All the experiments were conducted at the facilities of the Rheology Laboratory, Paulista State University–UNESP, Campus of Ilha Solteira. First of all, many rheological tests were performed to characterize Carbopol 940 aqueous solutions. All the Carbopol solutions were made using deionized water (with electrical conductance 0.4 µS/cm). Carbopol is a very hydrophilic powder and most care was necessary in its mixture with water. In fact, preparing Carbopol for rheological tests still needs a development of an adequate protocol (Ancey et al., 2007), because preparing it for commercial purposes produces many bubbles (NOVEON™, 1993) which is not permissible for rheological tests.

After calculating the necessary masses of Carbopol and deionized water, the powder was gently dispersed on the water surface. After that, its recipient was left at rest until total Carbopol dissolution (which takes between 8 to 24 hours). This procedure diminishes the possibility of Carbopol entrapment and the production of gas bubbles.

Carbopol only exhibits its true rheological properties when it is fully neutralized (pH = 7.0). For the neutralization, a portion of NaOH 3.2 times the mass of Carbopol was necessary. This value was found by a titration procedure of many samples with different concentrations. After the complete dissolution of Carbopol into the water, the NaOH solutions were slowly mixture until reaching complete neutralization.

Rheological tests were performed using a Brookfield Engineering R/S Rheometer (with coaxial cylinders – bobs and spindles), with controlled shear stress, varying the Carbopol mass concentration, the pH value and temperature. During these tests no evidence of slip material at the inner cylinder was observed.

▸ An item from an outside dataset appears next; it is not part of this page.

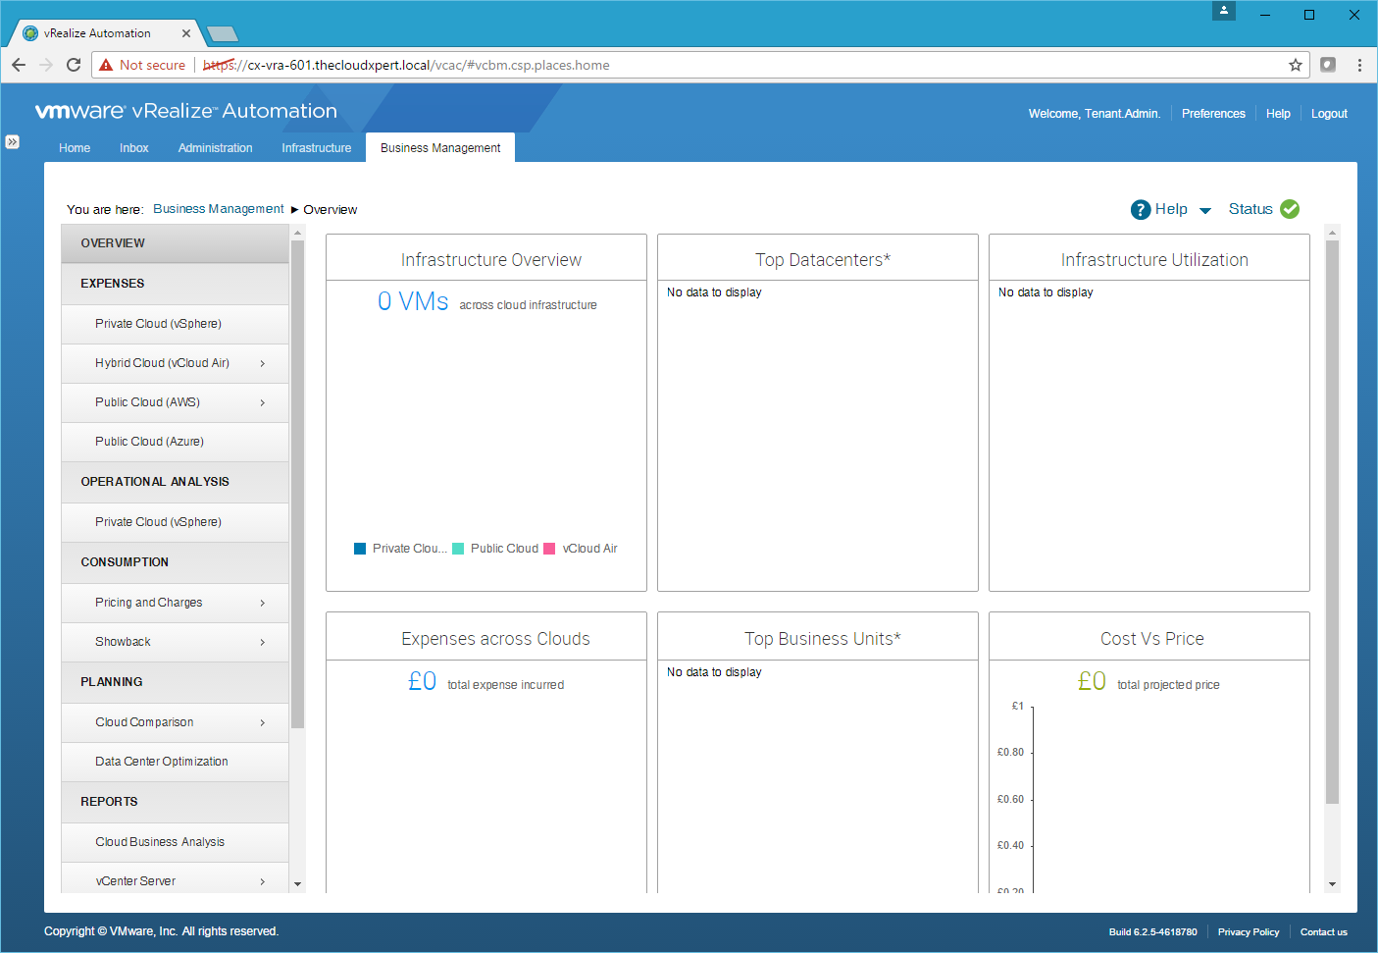Click the Logout link
The width and height of the screenshot is (1378, 953).
pos(1329,114)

Furthermore, thixotropy tests were also carried out imposing loading and unloading cycles on samples. For the problem herein, thixotropy found was negligible. For more information about the tests, their observations and the determination of experimental uncertainties, please reference Minussi (2007).

The dam-break tests were made using an acrylic channel. The channel was composed of a barricade, activated by a hydraulic piston, and a reservoir. A guide grid, spaced by 5 mm, was positioned at one of the lateral walls. More details are presented in Fig. 1.

Five different Carbopol 940 mass concentrations, *C*, were used and its rheometric properties are shown in Table 1. Three samples of each fluid were used to calculate the total uncertainty, *u _{t}*. The hydrogen potential, pH, and the temperature,

*T*, were also controlled.

Thirteen tests were performed on the channel, varying the initial reservoir high, *H*_{0}, and the fluid used. In Table 2 the dam-break tests are resumed.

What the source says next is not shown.